• [EXERCISE INSTRUCTIONS]
Edit the listing below so that every "computer-use agent" reads "screen agent", and reproduce the rest of it unchanged.

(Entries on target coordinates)
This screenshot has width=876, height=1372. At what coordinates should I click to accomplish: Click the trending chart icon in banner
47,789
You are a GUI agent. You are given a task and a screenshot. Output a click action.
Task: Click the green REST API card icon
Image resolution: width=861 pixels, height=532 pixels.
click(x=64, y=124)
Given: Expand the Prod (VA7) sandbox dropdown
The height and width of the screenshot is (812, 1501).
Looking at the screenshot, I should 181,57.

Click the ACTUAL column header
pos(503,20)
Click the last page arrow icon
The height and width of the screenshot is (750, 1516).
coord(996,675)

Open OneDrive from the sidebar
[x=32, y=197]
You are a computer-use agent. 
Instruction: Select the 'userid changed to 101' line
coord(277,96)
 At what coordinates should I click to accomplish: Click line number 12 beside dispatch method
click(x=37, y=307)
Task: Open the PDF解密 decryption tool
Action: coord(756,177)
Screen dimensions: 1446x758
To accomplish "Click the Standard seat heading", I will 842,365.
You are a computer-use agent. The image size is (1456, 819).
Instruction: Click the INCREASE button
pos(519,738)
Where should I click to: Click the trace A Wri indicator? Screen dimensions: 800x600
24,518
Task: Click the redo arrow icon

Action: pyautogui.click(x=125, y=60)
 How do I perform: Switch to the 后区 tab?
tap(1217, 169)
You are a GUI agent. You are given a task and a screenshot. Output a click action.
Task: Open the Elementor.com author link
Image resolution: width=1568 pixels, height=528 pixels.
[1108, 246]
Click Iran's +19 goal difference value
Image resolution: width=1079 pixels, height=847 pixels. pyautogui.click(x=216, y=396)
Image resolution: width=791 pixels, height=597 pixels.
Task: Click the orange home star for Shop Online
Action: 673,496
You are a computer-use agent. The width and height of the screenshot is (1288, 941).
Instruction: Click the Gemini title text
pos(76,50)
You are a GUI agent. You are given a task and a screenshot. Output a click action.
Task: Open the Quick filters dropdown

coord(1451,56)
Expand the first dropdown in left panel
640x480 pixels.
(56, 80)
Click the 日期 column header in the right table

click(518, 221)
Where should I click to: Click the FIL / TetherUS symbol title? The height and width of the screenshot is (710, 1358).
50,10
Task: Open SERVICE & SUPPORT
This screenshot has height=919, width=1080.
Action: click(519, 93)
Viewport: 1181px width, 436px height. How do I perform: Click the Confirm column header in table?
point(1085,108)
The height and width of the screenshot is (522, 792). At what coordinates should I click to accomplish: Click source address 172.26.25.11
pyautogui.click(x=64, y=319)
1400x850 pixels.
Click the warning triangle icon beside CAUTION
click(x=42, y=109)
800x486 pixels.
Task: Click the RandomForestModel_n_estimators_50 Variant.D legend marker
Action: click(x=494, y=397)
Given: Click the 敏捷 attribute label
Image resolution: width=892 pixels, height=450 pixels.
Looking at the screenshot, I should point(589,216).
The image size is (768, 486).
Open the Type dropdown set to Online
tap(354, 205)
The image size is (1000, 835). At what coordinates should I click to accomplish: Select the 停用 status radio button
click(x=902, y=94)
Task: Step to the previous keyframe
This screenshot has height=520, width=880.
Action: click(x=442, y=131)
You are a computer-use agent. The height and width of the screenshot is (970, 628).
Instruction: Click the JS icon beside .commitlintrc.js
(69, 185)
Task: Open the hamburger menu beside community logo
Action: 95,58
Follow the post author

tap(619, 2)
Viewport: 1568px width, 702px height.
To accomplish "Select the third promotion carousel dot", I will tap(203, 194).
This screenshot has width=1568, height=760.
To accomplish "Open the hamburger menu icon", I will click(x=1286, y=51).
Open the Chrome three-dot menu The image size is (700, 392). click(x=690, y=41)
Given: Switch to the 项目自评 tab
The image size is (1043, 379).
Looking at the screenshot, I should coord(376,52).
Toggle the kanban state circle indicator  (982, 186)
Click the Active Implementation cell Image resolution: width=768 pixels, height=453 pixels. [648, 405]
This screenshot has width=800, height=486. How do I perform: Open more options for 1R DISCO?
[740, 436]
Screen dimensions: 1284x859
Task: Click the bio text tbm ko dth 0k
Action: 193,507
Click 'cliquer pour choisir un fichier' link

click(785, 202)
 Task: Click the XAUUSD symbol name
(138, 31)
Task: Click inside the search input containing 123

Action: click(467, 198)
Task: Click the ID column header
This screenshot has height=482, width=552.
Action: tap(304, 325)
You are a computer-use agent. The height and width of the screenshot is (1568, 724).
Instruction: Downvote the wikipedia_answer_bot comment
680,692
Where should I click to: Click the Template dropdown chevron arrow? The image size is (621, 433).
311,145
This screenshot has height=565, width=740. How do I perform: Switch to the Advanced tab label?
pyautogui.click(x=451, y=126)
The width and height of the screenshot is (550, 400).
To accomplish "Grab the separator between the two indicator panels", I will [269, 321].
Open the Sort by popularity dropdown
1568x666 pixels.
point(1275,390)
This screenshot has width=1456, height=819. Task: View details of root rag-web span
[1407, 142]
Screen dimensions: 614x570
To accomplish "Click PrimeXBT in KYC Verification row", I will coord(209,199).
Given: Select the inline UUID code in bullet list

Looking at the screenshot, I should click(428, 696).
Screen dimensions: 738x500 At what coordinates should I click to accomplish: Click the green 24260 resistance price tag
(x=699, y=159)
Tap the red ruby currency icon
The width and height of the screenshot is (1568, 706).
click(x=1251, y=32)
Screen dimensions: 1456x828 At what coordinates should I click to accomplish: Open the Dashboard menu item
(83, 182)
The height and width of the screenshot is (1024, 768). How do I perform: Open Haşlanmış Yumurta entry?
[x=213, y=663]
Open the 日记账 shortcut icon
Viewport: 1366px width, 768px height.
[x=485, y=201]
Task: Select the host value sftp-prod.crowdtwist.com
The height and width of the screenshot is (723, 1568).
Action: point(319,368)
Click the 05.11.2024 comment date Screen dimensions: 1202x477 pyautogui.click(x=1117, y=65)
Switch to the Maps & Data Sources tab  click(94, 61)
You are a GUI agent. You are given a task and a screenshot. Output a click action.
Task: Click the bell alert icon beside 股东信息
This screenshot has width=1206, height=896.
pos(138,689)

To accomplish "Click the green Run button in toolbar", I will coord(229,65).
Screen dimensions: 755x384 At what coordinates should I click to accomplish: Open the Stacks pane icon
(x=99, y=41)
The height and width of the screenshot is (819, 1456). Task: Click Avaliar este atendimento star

• [EXERCISE ANSWER]
This screenshot has width=876, height=1372. At what coordinates should I click to accomplish: Click the trending chart icon in banner
47,789
You are a GUI agent. You are given a task and a screenshot. Output a click action.
Task: Click the green REST API card icon
Image resolution: width=861 pixels, height=532 pixels.
click(x=64, y=124)
Given: Expand the Prod (VA7) sandbox dropdown
The height and width of the screenshot is (812, 1501).
Looking at the screenshot, I should 181,57.

Click the ACTUAL column header
pos(503,20)
Click the last page arrow icon
The height and width of the screenshot is (750, 1516).
coord(996,675)

Open OneDrive from the sidebar
[x=32, y=197]
You are a screen agent. 
Instruction: Select the 'userid changed to 101' line
coord(277,96)
 At what coordinates should I click to accomplish: Click line number 12 beside dispatch method
click(x=37, y=307)
Task: Open the PDF解密 decryption tool
Action: coord(756,177)
Screen dimensions: 1446x758
To accomplish "Click the Standard seat heading", I will 842,365.
You are a screen agent. The image size is (1456, 819).
Instruction: Click the INCREASE button
pos(519,738)
Where should I click to: Click the trace A Wri indicator? Screen dimensions: 800x600
24,518
Task: Click the redo arrow icon

Action: pyautogui.click(x=125, y=60)
 How do I perform: Switch to the 后区 tab?
tap(1217, 169)
You are a GUI agent. You are given a task and a screenshot. Output a click action.
Task: Open the Elementor.com author link
Image resolution: width=1568 pixels, height=528 pixels.
[1108, 246]
Click Iran's +19 goal difference value
Image resolution: width=1079 pixels, height=847 pixels. pyautogui.click(x=216, y=396)
Image resolution: width=791 pixels, height=597 pixels.
Task: Click the orange home star for Shop Online
Action: 673,496
You are a screen agent. The width and height of the screenshot is (1288, 941).
Instruction: Click the Gemini title text
pos(76,50)
You are a GUI agent. You are given a task and a screenshot. Output a click action.
Task: Open the Quick filters dropdown

coord(1451,56)
Expand the first dropdown in left panel
640x480 pixels.
(56, 80)
Click the 日期 column header in the right table

click(518, 221)
Where should I click to: Click the FIL / TetherUS symbol title? The height and width of the screenshot is (710, 1358).
50,10
Task: Open SERVICE & SUPPORT
This screenshot has height=919, width=1080.
Action: click(519, 93)
Viewport: 1181px width, 436px height. How do I perform: Click the Confirm column header in table?
point(1085,108)
The height and width of the screenshot is (522, 792). At what coordinates should I click to accomplish: Click source address 172.26.25.11
pyautogui.click(x=64, y=319)
1400x850 pixels.
Click the warning triangle icon beside CAUTION
click(x=42, y=109)
800x486 pixels.
Task: Click the RandomForestModel_n_estimators_50 Variant.D legend marker
Action: click(x=494, y=397)
Given: Click the 敏捷 attribute label
Image resolution: width=892 pixels, height=450 pixels.
Looking at the screenshot, I should point(589,216).
The image size is (768, 486).
Open the Type dropdown set to Online
tap(354, 205)
The image size is (1000, 835). At what coordinates should I click to accomplish: Select the 停用 status radio button
click(x=902, y=94)
Task: Step to the previous keyframe
This screenshot has height=520, width=880.
Action: click(x=442, y=131)
You are a screen agent. The height and width of the screenshot is (970, 628).
Instruction: Click the JS icon beside .commitlintrc.js
(69, 185)
Task: Open the hamburger menu beside community logo
Action: 95,58
Follow the post author

tap(619, 2)
Viewport: 1568px width, 702px height.
To accomplish "Select the third promotion carousel dot", I will tap(203, 194).
This screenshot has width=1568, height=760.
To accomplish "Open the hamburger menu icon", I will click(x=1286, y=51).
Open the Chrome three-dot menu The image size is (700, 392). click(x=690, y=41)
Given: Switch to the 项目自评 tab
The image size is (1043, 379).
Looking at the screenshot, I should coord(376,52).
Toggle the kanban state circle indicator  (982, 186)
Click the Active Implementation cell Image resolution: width=768 pixels, height=453 pixels. [648, 405]
This screenshot has width=800, height=486. How do I perform: Open more options for 1R DISCO?
[740, 436]
Screen dimensions: 1284x859
Task: Click the bio text tbm ko dth 0k
Action: 193,507
Click 'cliquer pour choisir un fichier' link

click(785, 202)
 Task: Click the XAUUSD symbol name
(138, 31)
Task: Click inside the search input containing 123

Action: click(467, 198)
Task: Click the ID column header
This screenshot has height=482, width=552.
Action: tap(304, 325)
You are a screen agent. The height and width of the screenshot is (1568, 724).
Instruction: Downvote the wikipedia_answer_bot comment
680,692
Where should I click to: Click the Template dropdown chevron arrow? The image size is (621, 433).
311,145
This screenshot has height=565, width=740. How do I perform: Switch to the Advanced tab label?
pyautogui.click(x=451, y=126)
The width and height of the screenshot is (550, 400).
To accomplish "Grab the separator between the two indicator panels", I will [269, 321].
Open the Sort by popularity dropdown
1568x666 pixels.
point(1275,390)
This screenshot has width=1456, height=819. Task: View details of root rag-web span
[1407, 142]
Screen dimensions: 614x570
To accomplish "Click PrimeXBT in KYC Verification row", I will coord(209,199).
Given: Select the inline UUID code in bullet list

Looking at the screenshot, I should click(428, 696).
Screen dimensions: 738x500 At what coordinates should I click to accomplish: Click the green 24260 resistance price tag
(x=699, y=159)
Tap the red ruby currency icon
The width and height of the screenshot is (1568, 706).
click(x=1251, y=32)
Screen dimensions: 1456x828 At what coordinates should I click to accomplish: Open the Dashboard menu item
(83, 182)
The height and width of the screenshot is (1024, 768). How do I perform: Open Haşlanmış Yumurta entry?
[x=213, y=663]
Open the 日记账 shortcut icon
Viewport: 1366px width, 768px height.
[x=485, y=201]
Task: Select the host value sftp-prod.crowdtwist.com
The height and width of the screenshot is (723, 1568).
Action: point(319,368)
Click the 05.11.2024 comment date Screen dimensions: 1202x477 pyautogui.click(x=1117, y=65)
Switch to the Maps & Data Sources tab  click(94, 61)
You are a GUI agent. You are given a task and a screenshot. Output a click action.
Task: Click the bell alert icon beside 股东信息
This screenshot has width=1206, height=896.
pos(138,689)

To accomplish "Click the green Run button in toolbar", I will coord(229,65).
Screen dimensions: 755x384 At what coordinates should I click to accomplish: Open the Stacks pane icon
(x=99, y=41)
The height and width of the screenshot is (819, 1456). Task: Click Avaliar este atendimento star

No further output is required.